Manchester nursery teacher Channa Schwartz agrees. She has covered her hair since marrying four years ago, but has recently become more drawn to scarves. “I didn’t grow up religious and never expected to be covering my hair,” she says. “But now that I do, I find that scarves feel more modest than a wig.”

It hasn’t always been plain sailing, though. “I’ve been on the receiving end of some hurtful comments such as ‘Why are you wearing that rag on your head?'” she says. “But since discovering Wrapunzel, I’ve learned a lot from the other ladies on the site, and now I regularly get compliments from people.”

Malca Wacks, an American-born mother of two little boys, has also had her fair share of comments.

“I was in college when I got married and my classmates used to say I looked like a babushka,” she laughs. “I do sometimes feel that the way I cover my hair brands me as being hippie or New Age, when I’m neither of those things.

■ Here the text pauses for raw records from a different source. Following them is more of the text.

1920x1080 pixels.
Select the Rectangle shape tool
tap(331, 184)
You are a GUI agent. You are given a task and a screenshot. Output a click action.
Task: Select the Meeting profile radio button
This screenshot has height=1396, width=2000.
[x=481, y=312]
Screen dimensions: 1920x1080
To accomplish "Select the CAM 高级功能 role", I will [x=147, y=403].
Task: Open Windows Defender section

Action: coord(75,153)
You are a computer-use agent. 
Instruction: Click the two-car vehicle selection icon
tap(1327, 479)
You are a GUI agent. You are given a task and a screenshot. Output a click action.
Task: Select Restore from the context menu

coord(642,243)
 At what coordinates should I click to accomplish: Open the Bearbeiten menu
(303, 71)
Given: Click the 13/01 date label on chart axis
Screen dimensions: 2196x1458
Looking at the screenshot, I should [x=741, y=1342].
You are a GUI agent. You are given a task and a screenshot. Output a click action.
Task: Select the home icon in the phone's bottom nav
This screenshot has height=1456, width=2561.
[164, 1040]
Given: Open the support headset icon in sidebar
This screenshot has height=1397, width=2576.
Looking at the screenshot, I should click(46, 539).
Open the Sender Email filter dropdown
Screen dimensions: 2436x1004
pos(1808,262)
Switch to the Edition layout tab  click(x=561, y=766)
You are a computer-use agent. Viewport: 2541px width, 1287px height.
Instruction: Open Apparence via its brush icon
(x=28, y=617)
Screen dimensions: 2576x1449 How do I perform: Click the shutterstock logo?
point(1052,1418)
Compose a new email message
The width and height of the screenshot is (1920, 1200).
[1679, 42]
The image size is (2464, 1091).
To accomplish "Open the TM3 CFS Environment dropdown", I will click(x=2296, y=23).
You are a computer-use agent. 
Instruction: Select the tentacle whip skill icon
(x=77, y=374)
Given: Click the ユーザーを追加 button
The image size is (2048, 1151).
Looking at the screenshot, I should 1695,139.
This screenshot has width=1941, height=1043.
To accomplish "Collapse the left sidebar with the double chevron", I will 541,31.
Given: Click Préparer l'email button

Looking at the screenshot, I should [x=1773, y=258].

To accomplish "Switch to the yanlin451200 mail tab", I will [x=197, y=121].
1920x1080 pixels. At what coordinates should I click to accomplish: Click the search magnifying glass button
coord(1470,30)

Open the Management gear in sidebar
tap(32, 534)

But I can’t afford a wig and my husband doesn’t like them on me, he thinks they look fake.”

While admitting that she sometimes misses the look of having wisps of hair around her face, Malca is passionate about helping other women feel their best in scarves. She recently held a home workshop that was attended by five ladies. They were surprised by how easily a few patterned scarves close to the face could change a look so completely.

“Wearing the same hairstyle every day can get monotonous, but making changes to a wig is pricey – and permanent,” she said. “Scarves present a real chance to change your look quickly and easily.”

Channa concurs, adding: “I like being able to wear a different style every day, even though sometimes it can be hard to get to an itch on your head under all those layers!”

With the cost of a scarf coming in at under £15, compared to a custom wig that could set you back thousands, it seems a small price to pay for looking good while observing an important mitzvah. So, as we wrapping ladies like to say, keep smiling and tichel on!